[10/10] tools: Add a sidxindex tool

Message ID 1415365019-26521-10-git-send-email-martin@martin.st
State Superseded
Headers show

Commit Message

Martin Storsjö Nov. 7, 2014, 12:56 p.m.
This tool can write an MPD file for fragmented MP4 files with
a sidx index at the start of the file.
---
 libavformat/Makefile |   1 +
 tools/sidxindex.c    | 455 +++++++++++++++++++++++++++++++++++++++++++++++++++
 2 files changed, 456 insertions(+)
 create mode 100644 tools/sidxindex.c

Comments

Derek Buitenhuis Nov. 14, 2014, 2:34 p.m. | #1
On 11/7/2014 12:56 PM, Martin Storsjö wrote:
> +#include "libavformat/avformat.h"
> +#include "libavformat/avc.h"
> +#include "libavformat/isom.h"
> +#include "libavformat/os_support.h"

I always thought tools/ were supposed to be standalone (i.e. they
would duplicated needed code, as is done later in the file like
set_codec and whatnot) ?

- Derek
Martin Storsjö Nov. 14, 2014, 3:05 p.m. | #2
On Fri, 14 Nov 2014, Derek Buitenhuis wrote:

> On 11/7/2014 12:56 PM, Martin Storsjö wrote:
>> +#include "libavformat/avformat.h"
>> +#include "libavformat/avc.h"
>> +#include "libavformat/isom.h"
>> +#include "libavformat/os_support.h"
>
> I always thought tools/ were supposed to be standalone (i.e. they
> would duplicated needed code, as is done later in the file like
> set_codec and whatnot) ?

Ah, yes. They shouldn't link to library internal symbols, since they will 
link to the shared lib if it exists, so this doesn't work there - I kinda 
forgot about this case here.

(Also for set_codec, it's kinda hard to figure out a way to share such 
code easily with lavf - we wouldn't want to add a public API for it. At 
most we could move it to a separate .c file in lavf that we'd #include 
from here, but that'd be quite ugly as well.)

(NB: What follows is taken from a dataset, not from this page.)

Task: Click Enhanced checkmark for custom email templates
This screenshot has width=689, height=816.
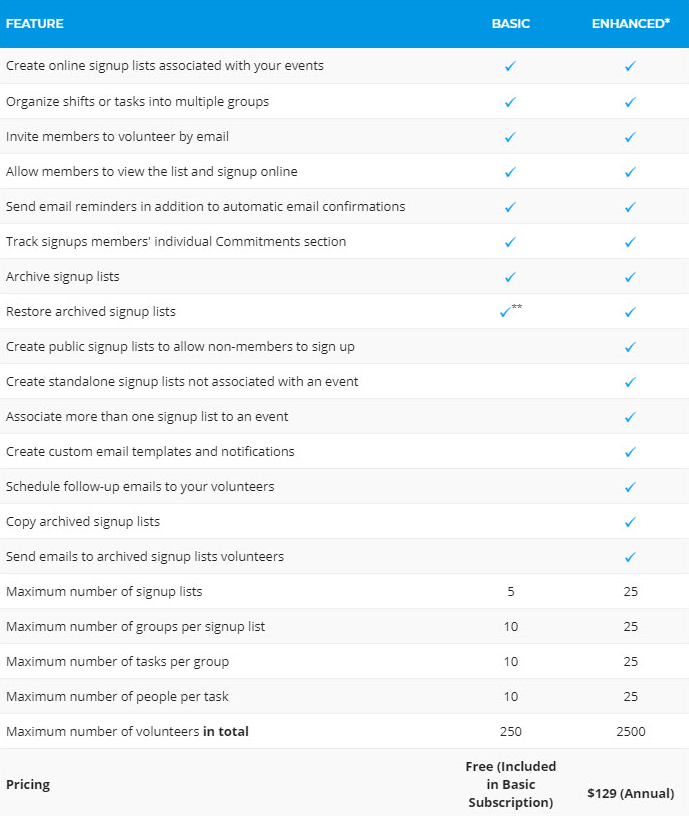Action: click(630, 452)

That's a bit of a dealbreaker for this tool then. We could of course skip 
using ff_codec_movvideo_tags/ff_codec_movaudio_tags/ff_mp4_obj_type 
altogether and just hardcode the few known/handled cases anyway 
(h264/aac), and skip using ff_isom_write_avcc by just handling the two 
common forms of h264 extradata.

Also all in all, this tool isn't too important for the main usecase, but 
is kinda necessary for testrunning the indexed self-initializing stuff.

// Martin
Derek Buitenhuis Nov. 14, 2014, 3:09 p.m. | #3
On 11/14/2014 3:05 PM, Martin Storsjö wrote:
> Ah, yes. They shouldn't link to library internal symbols, since they will 
> link to the shared lib if it exists, so this doesn't work there - I kinda 
> forgot about this case here.

On closer inspection, I think ismindex has the same issue.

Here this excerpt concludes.